Bangladesh: Dozens missing after ferry sinks
A passenger ferry sank Saturday in a river in southern Bangladesh during a tropical storm, with about 30 people still missing and at least one confirmed dead, officials said.
The twin-deck ferry had nearly 200 passengers on board when it sank in the Tetulia River in Bhola district, 65 miles south of the capital, Dhaka, amid high winds and waves, the United News of Bangladesh agency reported.
Up to 150 passengers initially were reported missing and feared dead, but officials later said most of those on board managed to swim ashore or were picked up by passing boats.
Seasonal storms have hit Bangladesh since Friday, leaving thousands of people homeless and 50 injured.
West Bank: Pair with fake weapons enter Church of Nativity
An Israeli man and his wife who entered the Church of Nativity and threatened to blow themselves up Saturday were carrying fake weapons. Israeli security forces and Palestinian police detained them.
The man was carrying plastic guns. His wife, who had claimed to be wearing an explosives vest, had firecrackers strapped to her body, said Bethlehem Mayor Hanna Nasser.

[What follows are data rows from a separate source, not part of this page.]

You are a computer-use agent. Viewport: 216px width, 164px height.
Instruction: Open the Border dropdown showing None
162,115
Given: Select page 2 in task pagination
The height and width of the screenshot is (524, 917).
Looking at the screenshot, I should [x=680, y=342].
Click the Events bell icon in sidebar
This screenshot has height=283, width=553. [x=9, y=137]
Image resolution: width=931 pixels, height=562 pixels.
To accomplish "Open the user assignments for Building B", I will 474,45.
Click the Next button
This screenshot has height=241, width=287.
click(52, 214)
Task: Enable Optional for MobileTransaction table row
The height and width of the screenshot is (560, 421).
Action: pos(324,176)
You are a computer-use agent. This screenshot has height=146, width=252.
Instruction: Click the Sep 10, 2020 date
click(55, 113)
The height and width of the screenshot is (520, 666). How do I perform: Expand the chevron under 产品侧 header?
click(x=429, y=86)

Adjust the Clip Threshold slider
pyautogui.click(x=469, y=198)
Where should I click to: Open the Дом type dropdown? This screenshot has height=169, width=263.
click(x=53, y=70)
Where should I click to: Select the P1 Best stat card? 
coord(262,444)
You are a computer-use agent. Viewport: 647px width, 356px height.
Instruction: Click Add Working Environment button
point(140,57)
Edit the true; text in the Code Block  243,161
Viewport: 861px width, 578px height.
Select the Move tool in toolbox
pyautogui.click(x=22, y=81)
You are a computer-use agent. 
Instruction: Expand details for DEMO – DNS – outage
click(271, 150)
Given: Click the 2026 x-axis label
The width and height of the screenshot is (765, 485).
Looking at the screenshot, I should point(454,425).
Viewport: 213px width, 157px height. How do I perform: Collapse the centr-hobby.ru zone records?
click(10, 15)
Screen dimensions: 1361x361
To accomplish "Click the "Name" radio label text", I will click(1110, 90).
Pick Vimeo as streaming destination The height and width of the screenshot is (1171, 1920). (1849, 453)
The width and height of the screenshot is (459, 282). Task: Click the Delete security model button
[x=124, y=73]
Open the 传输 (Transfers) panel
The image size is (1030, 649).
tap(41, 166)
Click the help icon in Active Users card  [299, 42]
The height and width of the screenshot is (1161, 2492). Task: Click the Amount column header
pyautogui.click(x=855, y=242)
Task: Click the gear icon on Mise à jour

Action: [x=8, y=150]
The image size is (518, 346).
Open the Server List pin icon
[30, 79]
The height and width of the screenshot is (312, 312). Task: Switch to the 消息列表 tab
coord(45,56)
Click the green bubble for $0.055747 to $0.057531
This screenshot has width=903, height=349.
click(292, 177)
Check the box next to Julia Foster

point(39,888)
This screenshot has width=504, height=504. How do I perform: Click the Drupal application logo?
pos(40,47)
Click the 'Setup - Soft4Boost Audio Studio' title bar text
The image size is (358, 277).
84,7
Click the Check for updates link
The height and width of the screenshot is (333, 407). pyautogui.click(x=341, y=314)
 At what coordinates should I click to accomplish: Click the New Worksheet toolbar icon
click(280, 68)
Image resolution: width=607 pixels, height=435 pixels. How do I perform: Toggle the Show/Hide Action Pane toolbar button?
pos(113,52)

Police and the Israeli military said the man was an Israeli Jew and his wife was believed to be Christian. Both have histories of making past threats at the church and elsewhere.
The Church of the Nativity marks the traditional birthplace of Jesus.
Beijing: U.S. Embassy urges reopening of newspaper
Protesting what it called backsliding on media freedom in China, the U.S. Embassy on Saturday urged authorities to reopen a pioneering newspaper shut down after publishing an article discussing political reform.
The closure of the 21st Century World Herald, published in the southern city of Guangzhou, was a "particular disappointment" in light of a mild relaxation of restrictions on the press, the embassy said.
Chinese authorities haven't commented on the closure of the paper. It was believed to have been ordered shut by officials of the ruling Communist Party's propaganda department, which keeps a tight leash on all Chinese media.
The move was apparently prompted by the weekly newspaper's publication of an interview with Li Rui, a former secretary to communist China's founder Mao Zedong in its March 3 edition. Li criticized Mao and single-party rule and called for free elections and other Western-style political reforms.
El Salvador: High absenteeism expected for elections
Salvadorans were once so passionate about their leaders that they braved gunfire to vote, but after years of economic despair and disappointment, turnout was expected to reach new lows in elections this weekend.
Recent polls indicate that voter turnout will be about 40 percent for the congressional and municipal elections today. The vote will be contested by the ruling Republican Nationalist Alliance, or ARENA, and the Farabundo Marti National Liberation Front, or FMLN, the former guerrilla group.
Twenty years ago, 72 percent of voters turned out to cast ballots despite fighting between the government and the guerrillas. The sides signed a peace treaty in 1992 after an estimated 50,000 people died in 12 years of fighting.
Ten years later, the opponents are the same and the country still hasn't seen the progress and economic recovery many hoped for. Crime, unemployment and poverty remain the country's most pressing problems.
The campaign leading up to today's election has been plagued by violence.